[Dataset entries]
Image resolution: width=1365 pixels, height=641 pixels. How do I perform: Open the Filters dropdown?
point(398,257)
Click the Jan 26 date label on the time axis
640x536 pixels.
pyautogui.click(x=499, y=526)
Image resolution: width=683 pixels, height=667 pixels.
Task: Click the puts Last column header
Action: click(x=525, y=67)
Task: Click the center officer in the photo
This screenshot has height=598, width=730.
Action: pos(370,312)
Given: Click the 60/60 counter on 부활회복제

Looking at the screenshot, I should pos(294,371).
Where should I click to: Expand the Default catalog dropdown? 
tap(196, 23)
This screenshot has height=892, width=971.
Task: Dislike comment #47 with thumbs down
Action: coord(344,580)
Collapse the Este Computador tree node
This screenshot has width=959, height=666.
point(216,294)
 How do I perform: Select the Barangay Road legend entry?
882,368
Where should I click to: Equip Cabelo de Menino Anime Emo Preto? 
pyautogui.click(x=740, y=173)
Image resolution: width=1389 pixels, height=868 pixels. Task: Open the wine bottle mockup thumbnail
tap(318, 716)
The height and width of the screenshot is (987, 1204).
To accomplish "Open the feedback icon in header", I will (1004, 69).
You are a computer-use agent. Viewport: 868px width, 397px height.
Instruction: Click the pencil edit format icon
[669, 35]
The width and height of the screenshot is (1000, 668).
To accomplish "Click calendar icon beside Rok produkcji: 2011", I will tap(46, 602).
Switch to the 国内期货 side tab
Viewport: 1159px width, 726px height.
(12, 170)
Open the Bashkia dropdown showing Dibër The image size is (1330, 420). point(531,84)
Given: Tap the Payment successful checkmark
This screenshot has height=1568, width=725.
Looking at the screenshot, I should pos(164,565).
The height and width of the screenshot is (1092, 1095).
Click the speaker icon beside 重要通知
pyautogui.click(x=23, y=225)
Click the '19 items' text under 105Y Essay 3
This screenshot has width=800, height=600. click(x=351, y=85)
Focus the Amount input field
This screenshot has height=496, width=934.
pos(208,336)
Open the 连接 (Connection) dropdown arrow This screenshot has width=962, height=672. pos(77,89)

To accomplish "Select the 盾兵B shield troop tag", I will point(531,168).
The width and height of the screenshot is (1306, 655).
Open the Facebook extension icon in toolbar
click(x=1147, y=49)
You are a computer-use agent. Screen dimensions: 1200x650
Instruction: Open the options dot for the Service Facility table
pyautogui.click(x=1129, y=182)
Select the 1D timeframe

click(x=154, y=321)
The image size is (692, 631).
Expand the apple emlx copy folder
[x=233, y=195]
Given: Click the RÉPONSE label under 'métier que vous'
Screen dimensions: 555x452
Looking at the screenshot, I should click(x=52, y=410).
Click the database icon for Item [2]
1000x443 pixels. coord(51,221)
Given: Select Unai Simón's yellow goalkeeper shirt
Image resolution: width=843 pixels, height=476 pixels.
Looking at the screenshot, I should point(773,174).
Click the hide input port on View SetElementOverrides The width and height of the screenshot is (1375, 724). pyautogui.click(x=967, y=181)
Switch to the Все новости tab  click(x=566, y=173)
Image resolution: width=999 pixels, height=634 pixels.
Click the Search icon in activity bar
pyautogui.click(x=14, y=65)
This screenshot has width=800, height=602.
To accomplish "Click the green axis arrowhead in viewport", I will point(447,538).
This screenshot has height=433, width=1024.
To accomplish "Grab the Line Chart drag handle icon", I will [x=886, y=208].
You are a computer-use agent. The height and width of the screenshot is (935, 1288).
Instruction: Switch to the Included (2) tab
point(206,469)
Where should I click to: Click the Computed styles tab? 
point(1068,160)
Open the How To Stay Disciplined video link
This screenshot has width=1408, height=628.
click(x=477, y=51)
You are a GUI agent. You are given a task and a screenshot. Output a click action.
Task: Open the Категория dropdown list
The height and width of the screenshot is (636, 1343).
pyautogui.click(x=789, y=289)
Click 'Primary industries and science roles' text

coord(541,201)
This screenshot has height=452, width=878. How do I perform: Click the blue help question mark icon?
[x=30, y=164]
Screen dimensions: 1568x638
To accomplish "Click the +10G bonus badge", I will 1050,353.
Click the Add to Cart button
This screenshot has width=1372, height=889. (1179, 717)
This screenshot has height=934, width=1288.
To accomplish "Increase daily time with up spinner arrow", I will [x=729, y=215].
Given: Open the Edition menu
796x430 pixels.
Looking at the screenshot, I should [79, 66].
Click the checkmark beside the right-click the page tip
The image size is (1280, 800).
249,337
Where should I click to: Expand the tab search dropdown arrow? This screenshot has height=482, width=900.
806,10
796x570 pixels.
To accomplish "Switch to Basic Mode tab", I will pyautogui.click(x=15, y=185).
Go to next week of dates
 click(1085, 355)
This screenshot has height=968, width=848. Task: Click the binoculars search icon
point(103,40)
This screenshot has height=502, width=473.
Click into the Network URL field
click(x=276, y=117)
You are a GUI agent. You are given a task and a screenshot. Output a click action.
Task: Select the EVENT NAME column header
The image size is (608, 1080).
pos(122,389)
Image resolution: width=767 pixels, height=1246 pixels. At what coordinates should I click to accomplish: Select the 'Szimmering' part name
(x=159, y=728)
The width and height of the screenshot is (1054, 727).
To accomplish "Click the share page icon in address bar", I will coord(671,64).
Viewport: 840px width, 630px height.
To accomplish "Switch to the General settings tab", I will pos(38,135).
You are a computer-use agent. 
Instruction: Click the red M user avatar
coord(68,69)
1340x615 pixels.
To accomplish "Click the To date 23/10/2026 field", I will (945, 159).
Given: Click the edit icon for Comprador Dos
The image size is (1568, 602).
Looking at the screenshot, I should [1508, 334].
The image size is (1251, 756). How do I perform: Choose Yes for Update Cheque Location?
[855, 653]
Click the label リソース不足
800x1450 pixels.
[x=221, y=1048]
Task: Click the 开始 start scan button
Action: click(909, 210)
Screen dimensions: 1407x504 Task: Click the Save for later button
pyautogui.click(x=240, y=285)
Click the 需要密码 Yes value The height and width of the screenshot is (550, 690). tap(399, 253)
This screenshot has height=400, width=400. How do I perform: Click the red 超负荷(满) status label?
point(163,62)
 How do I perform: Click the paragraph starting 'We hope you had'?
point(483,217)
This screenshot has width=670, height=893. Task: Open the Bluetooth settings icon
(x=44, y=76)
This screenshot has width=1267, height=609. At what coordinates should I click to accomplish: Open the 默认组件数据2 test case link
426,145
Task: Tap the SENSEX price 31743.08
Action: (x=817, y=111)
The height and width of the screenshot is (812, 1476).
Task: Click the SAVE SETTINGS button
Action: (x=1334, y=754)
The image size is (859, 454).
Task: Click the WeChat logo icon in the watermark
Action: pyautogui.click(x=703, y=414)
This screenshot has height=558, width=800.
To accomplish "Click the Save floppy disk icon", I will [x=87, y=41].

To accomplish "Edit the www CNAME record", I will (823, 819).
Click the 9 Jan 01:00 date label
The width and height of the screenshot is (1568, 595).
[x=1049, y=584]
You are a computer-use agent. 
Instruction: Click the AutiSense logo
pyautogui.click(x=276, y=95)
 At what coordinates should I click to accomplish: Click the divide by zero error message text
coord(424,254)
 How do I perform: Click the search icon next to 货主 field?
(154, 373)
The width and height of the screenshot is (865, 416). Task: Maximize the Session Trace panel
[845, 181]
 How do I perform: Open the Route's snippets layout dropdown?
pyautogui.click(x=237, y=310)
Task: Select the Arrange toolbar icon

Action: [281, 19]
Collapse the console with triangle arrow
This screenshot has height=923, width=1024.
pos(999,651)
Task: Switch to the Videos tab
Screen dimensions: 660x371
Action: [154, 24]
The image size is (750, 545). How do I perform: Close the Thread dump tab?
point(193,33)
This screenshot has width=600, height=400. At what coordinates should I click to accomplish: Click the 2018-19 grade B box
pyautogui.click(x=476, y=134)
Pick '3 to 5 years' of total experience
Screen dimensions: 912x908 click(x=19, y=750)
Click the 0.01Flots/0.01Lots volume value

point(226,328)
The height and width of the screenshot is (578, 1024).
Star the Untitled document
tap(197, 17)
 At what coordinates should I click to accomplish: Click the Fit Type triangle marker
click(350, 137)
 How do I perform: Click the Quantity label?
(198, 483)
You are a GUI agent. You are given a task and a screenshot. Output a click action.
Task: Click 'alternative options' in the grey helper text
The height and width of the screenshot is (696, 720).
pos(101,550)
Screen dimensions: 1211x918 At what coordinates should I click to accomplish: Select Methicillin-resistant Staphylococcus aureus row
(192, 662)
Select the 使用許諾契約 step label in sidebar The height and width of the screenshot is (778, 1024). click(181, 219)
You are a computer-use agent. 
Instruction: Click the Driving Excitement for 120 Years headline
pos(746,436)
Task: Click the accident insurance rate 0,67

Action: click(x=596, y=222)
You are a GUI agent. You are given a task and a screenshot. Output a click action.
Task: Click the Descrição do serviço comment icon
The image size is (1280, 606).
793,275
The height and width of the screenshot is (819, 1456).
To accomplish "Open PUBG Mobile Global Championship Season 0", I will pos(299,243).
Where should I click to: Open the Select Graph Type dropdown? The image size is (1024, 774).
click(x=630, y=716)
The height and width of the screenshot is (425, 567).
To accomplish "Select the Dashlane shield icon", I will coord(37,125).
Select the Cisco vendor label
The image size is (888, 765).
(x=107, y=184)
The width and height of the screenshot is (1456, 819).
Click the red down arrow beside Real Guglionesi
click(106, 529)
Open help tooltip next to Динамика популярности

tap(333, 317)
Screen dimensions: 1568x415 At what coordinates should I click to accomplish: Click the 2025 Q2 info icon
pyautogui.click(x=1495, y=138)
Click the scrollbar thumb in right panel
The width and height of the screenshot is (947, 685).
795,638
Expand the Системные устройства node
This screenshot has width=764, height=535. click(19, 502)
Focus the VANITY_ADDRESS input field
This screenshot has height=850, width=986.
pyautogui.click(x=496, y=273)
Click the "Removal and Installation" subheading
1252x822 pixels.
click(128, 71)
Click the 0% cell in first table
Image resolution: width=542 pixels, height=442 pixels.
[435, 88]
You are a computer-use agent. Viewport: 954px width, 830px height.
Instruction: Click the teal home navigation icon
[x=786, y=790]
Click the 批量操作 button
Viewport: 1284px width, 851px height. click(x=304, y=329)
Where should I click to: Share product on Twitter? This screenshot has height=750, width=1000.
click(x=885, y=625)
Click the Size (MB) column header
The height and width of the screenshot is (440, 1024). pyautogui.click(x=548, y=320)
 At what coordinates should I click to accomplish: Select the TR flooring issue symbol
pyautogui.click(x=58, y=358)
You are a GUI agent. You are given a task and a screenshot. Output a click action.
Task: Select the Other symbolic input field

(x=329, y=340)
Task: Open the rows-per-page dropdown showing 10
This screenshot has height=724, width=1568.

__WHAT YOU WILL DO__.
Write out every line from the data above that includes "checkmark".

__OUTPUT OF THE TASK__.
Given: Tap the Payment successful checkmark
Click the checkmark beside the right-click the page tip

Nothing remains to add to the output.